La terapia al plasma: una soluzione semplice e potente
La sua terapia al plasma iperimmune, portata avanti anche dal dott. Cesare Perotti, direttore del servizio di immunologia al San Matteo di Pavia, era una soluzione semplice, efficace e soprattutto economica. Il protocollo mirava a fornire ai malati una protezione passiva attraverso il plasma dei pazienti guariti, ricco di anticorpi naturali contro il virus. Una pratica medica consolidata da oltre un secolo, ma che fu osteggiata violentemente da chi preferiva parlare di “tachipirina e vigile attesa”, lasciando morire migliaia di persone.

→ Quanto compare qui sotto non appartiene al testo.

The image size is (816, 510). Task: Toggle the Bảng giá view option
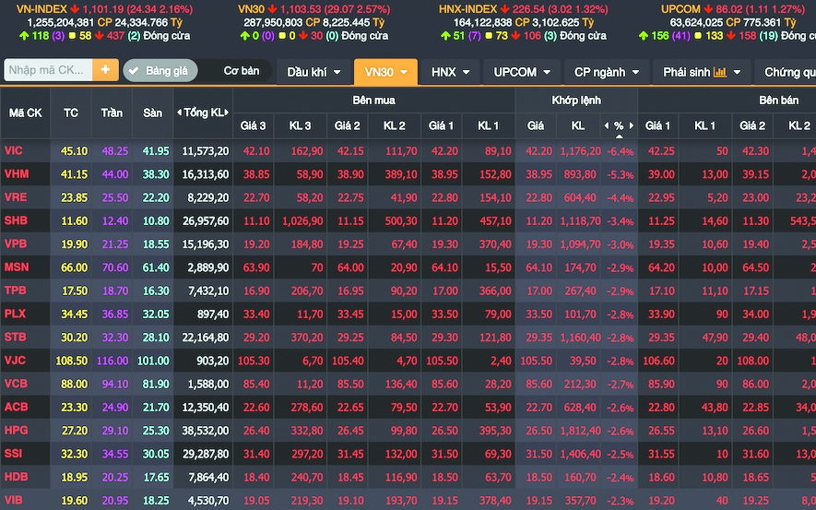[x=158, y=71]
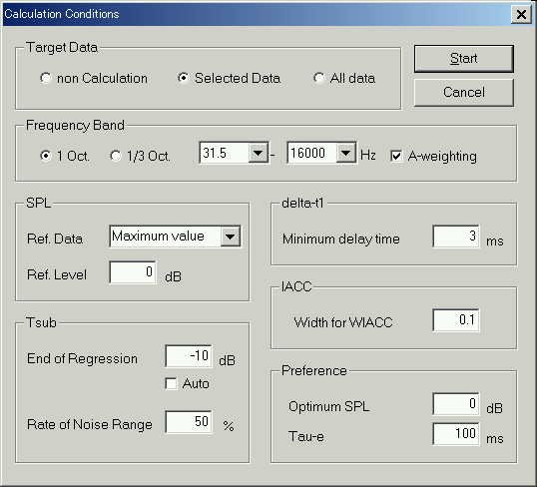This screenshot has height=487, width=537.
Task: Focus the Optimum SPL input field
Action: [x=456, y=403]
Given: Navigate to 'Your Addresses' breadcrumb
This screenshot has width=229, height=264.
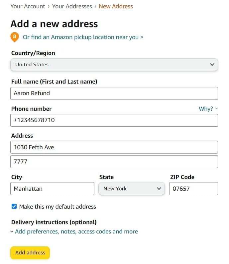Looking at the screenshot, I should (72, 6).
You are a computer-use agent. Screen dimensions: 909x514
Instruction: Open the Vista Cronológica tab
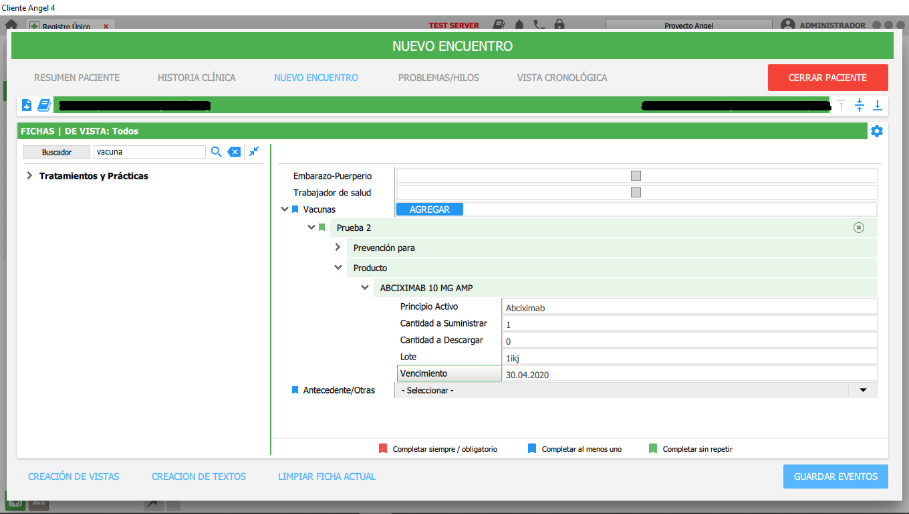(562, 78)
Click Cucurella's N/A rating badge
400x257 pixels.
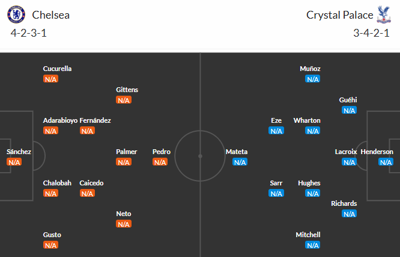tap(50, 79)
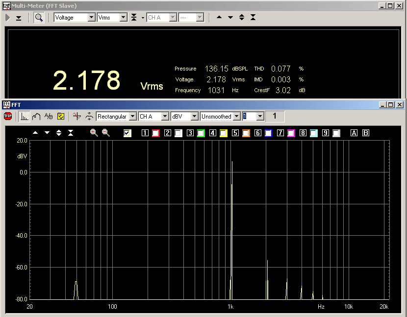The height and width of the screenshot is (317, 407).
Task: Click the green color swatch for trace 3
Action: (x=201, y=133)
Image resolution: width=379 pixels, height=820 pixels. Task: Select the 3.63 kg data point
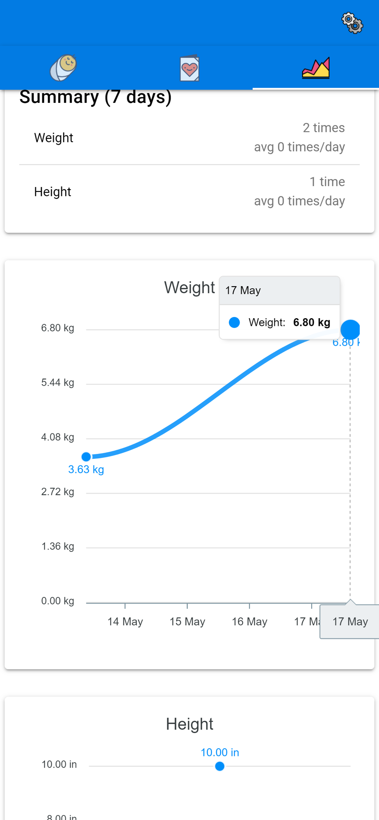86,457
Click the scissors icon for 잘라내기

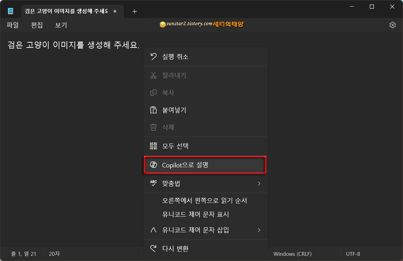click(x=153, y=75)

Non si trattava di azzardi: era la storia della medicina applicata con strumenti moderni. Già agli inizi del Novecento, il patologo tedesco Paul Ehrlich aveva usato una tecnica simile per curare la difterite. Eppure, mentre il plasma salvava vite, c’era chi rideva, chi screditava, chi insultava. Virologi e politici, spesso gli stessi che inneggiavano a farmaci costosissimi o a vaccini a tempo di record, fecero muro contro il lavoro di De Donno.
Il dott. Perotti ricorda: “Per me contano i fatti”. E i fatti dimostravano chiaramente che, nei primi pazienti trattati, la mortalità crollava. I risultati erano paragonabili, se non superiori, a quelli di farmaci costosissimi come remdesivir e paxlovid, approvati solo un anno dopo e con restrizioni pesanti. Un dettaglio non da poco: gli anticorpi ottenuti dal plasma restavano efficaci anche contro le varianti, perché prelevati da persone guarite proprio da quei ceppi circolanti.
Non a caso, la stessa EVA (Alleanza europea del sangue) ha inserito la plasmaterapia fra le armi principali per contrastare future pandemie. Un successo scientifico e umano che però bruciava, che infastidiva i paladini delle multinazionali. Perché? Perché il plasma era gratis, non brevettabile e non monetizzabile. Era una terapia del popolo, non un business.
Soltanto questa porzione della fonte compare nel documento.